The album feels expansive without losing its emotional core. At a time when playlists often reward brevity, A Little Larger Than The Entire Universe embraces scale and atmosphere. It is the work of an artist unafraid to indulge in grand ideas while remaining rooted in deeply personal songwriting. Throughout the record, Fernandez moves between these extremes, pairing personal reflection with arrangements that often seem to stretch toward the theatrical.
Accompanying the release is a nine-minute short film directed by filmmaker Lendrick Kumar, a longtime collaborator of Fernandez. The film feels like a fever dream, unfolding in chapters, the tail end feeling like the aftermath or the war we fight while recovering from love. Conceived as a visual extension of the album's themes, the film pushed both artist and director to their creative and physical limits. Most notably, Fernandez performed a sequence in which he set himself on fire for a single continuous take, sustaining first-degree burns during the shoot.
I'm not sure whether it was intentional, but the album shares its title with a collection of poems by the Portuguese poet Fernando Pessoa. The collection is a cocktail of emotions, especially the drops that spill from the shaker while the drink is being made. Pessoa's writing is melancholic, angry and full of anguish, as though it is perpetually on fire, but it also toes the line of feeling like the words of a man who has surrendered and is just making meaning and whimsy out of the cards he’s dealt, much like JBABE's album.
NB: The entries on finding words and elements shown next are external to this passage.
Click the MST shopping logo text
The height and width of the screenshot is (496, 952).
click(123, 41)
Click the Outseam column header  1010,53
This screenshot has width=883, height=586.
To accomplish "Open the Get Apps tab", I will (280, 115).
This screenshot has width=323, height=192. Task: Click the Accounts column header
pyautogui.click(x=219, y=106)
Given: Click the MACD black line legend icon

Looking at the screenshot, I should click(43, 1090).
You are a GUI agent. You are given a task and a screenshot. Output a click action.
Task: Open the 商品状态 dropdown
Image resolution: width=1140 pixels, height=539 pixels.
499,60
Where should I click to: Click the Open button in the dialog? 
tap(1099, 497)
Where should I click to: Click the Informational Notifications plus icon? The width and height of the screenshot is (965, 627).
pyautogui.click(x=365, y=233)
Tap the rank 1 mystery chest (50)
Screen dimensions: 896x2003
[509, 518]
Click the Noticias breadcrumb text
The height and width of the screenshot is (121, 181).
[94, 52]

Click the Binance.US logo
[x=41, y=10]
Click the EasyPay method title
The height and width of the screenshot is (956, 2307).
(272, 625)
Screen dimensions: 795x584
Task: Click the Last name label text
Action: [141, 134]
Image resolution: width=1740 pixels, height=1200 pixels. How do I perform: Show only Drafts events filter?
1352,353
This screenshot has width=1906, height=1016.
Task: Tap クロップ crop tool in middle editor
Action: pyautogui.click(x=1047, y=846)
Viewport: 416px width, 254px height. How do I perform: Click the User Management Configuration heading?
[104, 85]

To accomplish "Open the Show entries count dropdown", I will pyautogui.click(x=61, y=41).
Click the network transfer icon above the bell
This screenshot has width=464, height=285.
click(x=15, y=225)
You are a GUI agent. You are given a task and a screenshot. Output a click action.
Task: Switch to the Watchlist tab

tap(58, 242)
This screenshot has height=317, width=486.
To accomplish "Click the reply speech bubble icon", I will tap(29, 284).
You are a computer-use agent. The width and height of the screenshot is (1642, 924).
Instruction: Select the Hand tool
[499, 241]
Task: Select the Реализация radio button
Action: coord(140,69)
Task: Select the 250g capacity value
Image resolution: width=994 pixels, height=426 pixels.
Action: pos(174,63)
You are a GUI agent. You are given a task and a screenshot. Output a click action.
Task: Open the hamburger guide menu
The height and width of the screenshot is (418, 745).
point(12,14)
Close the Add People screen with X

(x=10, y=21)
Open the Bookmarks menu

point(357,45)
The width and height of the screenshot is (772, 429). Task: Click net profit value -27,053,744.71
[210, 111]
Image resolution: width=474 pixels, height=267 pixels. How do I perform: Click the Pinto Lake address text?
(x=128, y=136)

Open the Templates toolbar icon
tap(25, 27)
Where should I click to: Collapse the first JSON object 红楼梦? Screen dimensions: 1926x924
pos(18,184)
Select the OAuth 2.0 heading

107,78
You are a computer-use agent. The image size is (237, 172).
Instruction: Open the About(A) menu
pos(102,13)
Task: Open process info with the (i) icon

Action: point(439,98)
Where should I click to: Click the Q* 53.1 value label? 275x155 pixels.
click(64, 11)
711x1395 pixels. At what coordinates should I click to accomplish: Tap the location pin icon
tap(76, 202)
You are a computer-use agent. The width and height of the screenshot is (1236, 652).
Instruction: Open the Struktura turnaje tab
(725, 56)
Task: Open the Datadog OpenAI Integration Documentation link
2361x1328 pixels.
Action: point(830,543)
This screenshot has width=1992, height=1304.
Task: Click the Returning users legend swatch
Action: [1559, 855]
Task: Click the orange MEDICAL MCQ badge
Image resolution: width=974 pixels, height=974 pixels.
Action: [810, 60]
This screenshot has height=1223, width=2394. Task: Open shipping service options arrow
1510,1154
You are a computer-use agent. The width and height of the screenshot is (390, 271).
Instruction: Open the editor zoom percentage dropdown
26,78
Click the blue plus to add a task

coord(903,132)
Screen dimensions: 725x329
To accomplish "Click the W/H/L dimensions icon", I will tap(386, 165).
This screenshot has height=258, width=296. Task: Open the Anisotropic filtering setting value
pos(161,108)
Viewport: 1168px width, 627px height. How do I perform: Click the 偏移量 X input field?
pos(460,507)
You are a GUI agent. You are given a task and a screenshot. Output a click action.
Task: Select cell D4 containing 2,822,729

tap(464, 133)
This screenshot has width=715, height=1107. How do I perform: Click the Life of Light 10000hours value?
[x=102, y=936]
In that sense, the two works mirror each other. Both are driven by an urgency to undo and unravel the kinds of human emotions that are more often felt than spoken, lingering in the spaces where language begins to fail. The album also dives into the artist’s faith and the fact that part of that surrender comes from that belief in something larger than yourself.
With A Little Larger Than The Entire Universe, Fernandez reaffirms his place as one of Indian independent music's most singular voices, an artist still committed to building worlds rather than simply releasing songs.
Following the album's release, JBABE is set to take the music on the road with performances planned across Mumbai, Delhi and Chennai.